On 12/16/2011 08:31 AM, Tom Worthington wrote:
On 14/12/11 19:53, Jake Anderson wrote:
On 12/12/2011 09:27 AM, Tom Worthington wrote:
... replaced the 2.5 Inch SATA disk drive with a Solid
State Disk (SSD) ...
double check your file system has options appropriate to make use of
TRIM ...
Done for the main partition. But I was not sure if I should do this
for the swap partition as well.
As I understand it, adding the "discard" option tells the system to
send an ATA_TRIM command to the solid state storage device, to tidy up
(a bit like de-fragmenting a disk):
http://sites.google.com/site/lightrush/random-1/howtoconfigureext4toenabletrimforssdsonubuntu
The general advice for SSD's is to run without swap, minimising writes
to disk etc.
That said, If you want to use swap, then use trim on it.
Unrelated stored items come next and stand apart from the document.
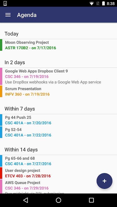Tap the Wi-Fi status icon
117x207 pixels.
pos(92,3)
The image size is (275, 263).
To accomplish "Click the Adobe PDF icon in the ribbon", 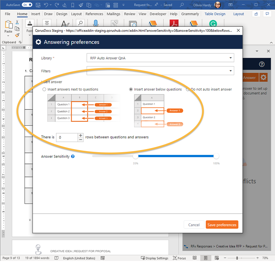I will [175, 23].
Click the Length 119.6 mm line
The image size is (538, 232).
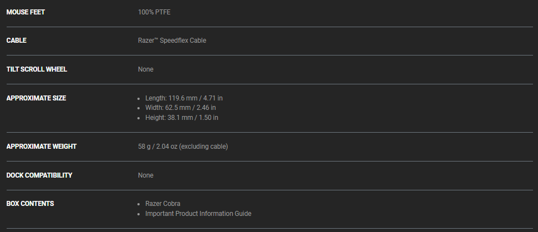tap(184, 98)
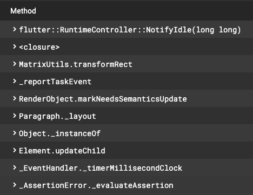Expand the <closure> row chevron
The width and height of the screenshot is (253, 195).
[15, 46]
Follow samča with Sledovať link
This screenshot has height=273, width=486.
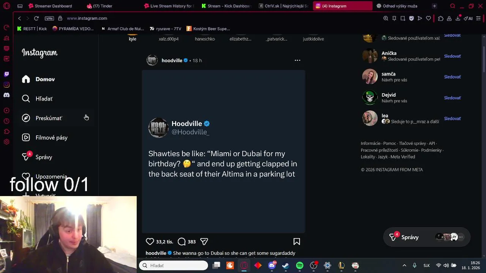tap(452, 77)
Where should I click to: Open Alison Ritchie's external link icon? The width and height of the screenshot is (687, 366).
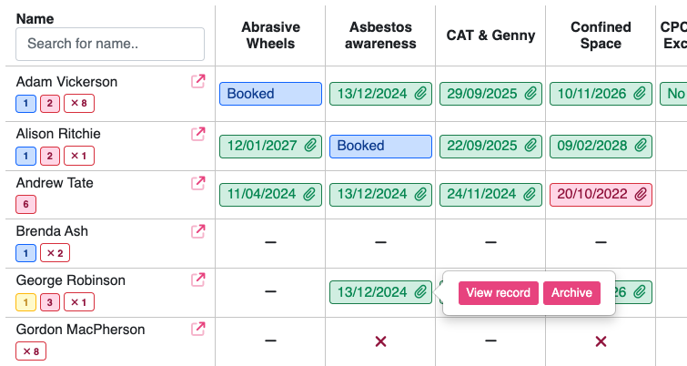tap(197, 134)
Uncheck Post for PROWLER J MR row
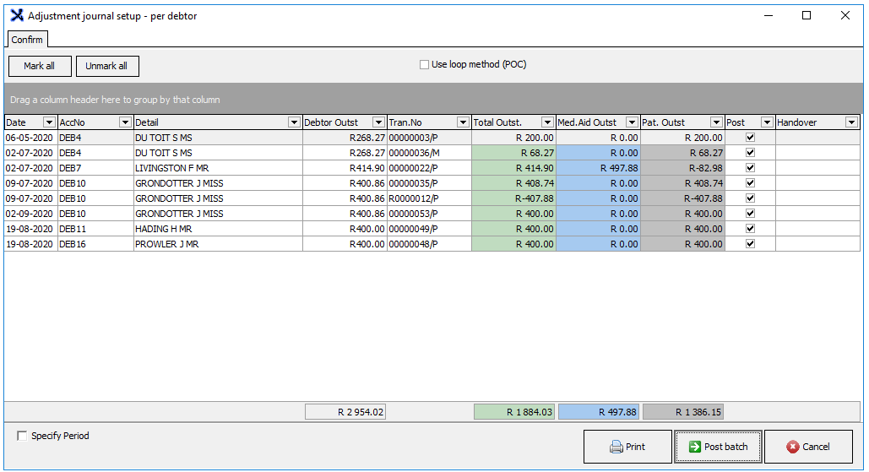 click(x=750, y=244)
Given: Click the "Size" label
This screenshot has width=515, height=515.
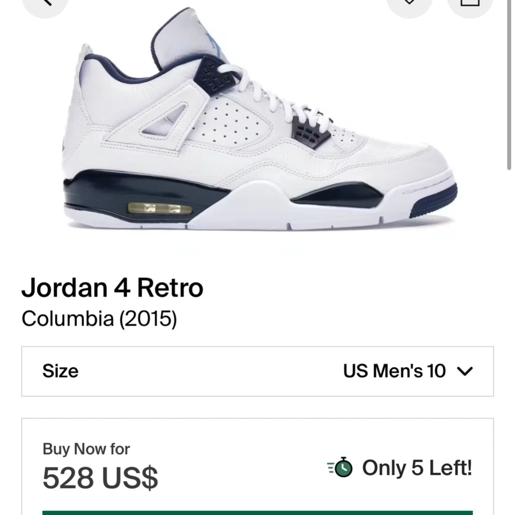Looking at the screenshot, I should tap(60, 371).
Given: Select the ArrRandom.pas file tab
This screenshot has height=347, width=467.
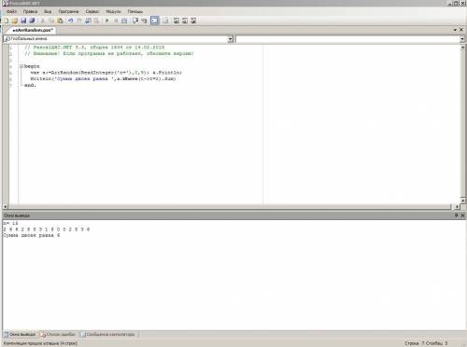Looking at the screenshot, I should [33, 30].
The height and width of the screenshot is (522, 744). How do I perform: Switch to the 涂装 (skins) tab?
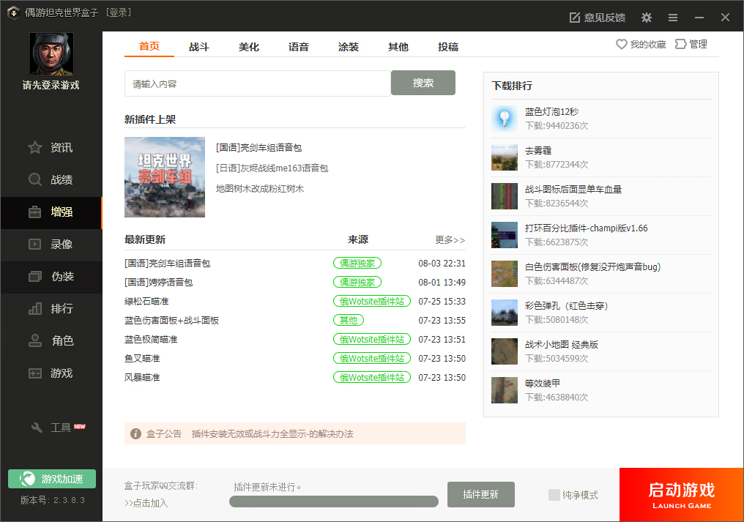[x=349, y=46]
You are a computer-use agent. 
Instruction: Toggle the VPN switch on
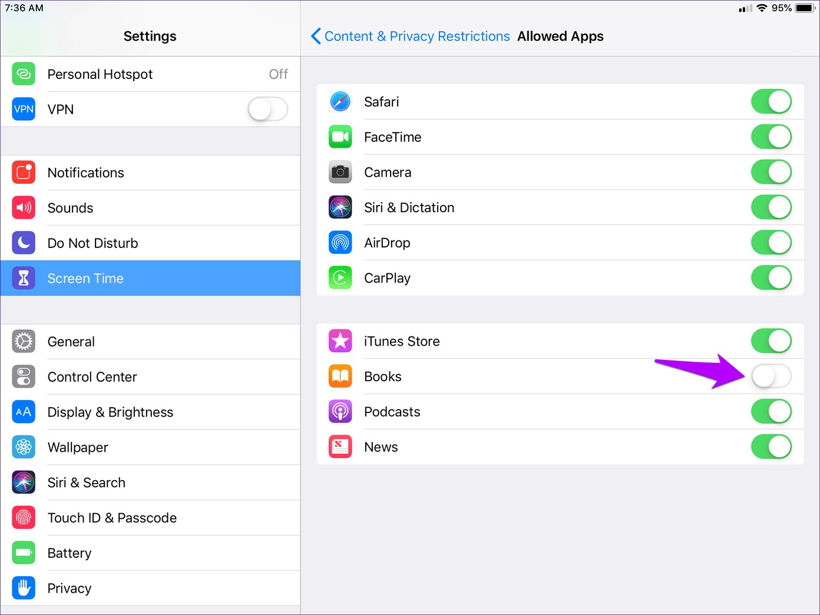[267, 109]
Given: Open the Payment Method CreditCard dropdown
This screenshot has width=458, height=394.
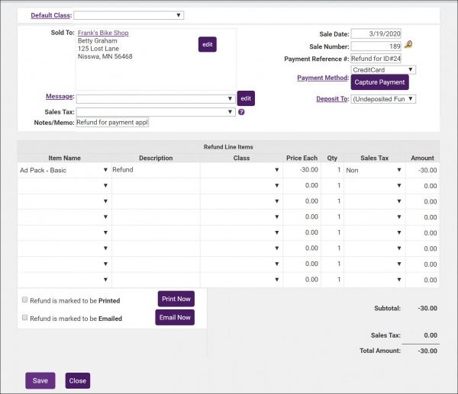Looking at the screenshot, I should click(383, 69).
Basically it comes down to this.
writing to a SSD cell is moderately quick
reading from a ssd cell is blazing fast.
Overwriting a ssd cell is dog slow, it first reads the block (which can
be 128kb in size) then it erases it (this is the really slow part), then
writes back the data with the changes you have asked for (probably 4kb
if you have a standard block size).
SSD's have a wear levelling thing built in that remaps logical sectors
to physical sectors to try and avoid the erase part of an overwrite but
once all the sectors are used it can't be avoided any longer and it goes
really slowly.
Generally file systems don't actually have a mechanism to "delete" or
erase data, there's no point on magnetic media as writes are always the
same speed.
TRIM sends erase commands to the disk so it can do that slow erasing at
its leisure (aka when your not waiting for it ;->)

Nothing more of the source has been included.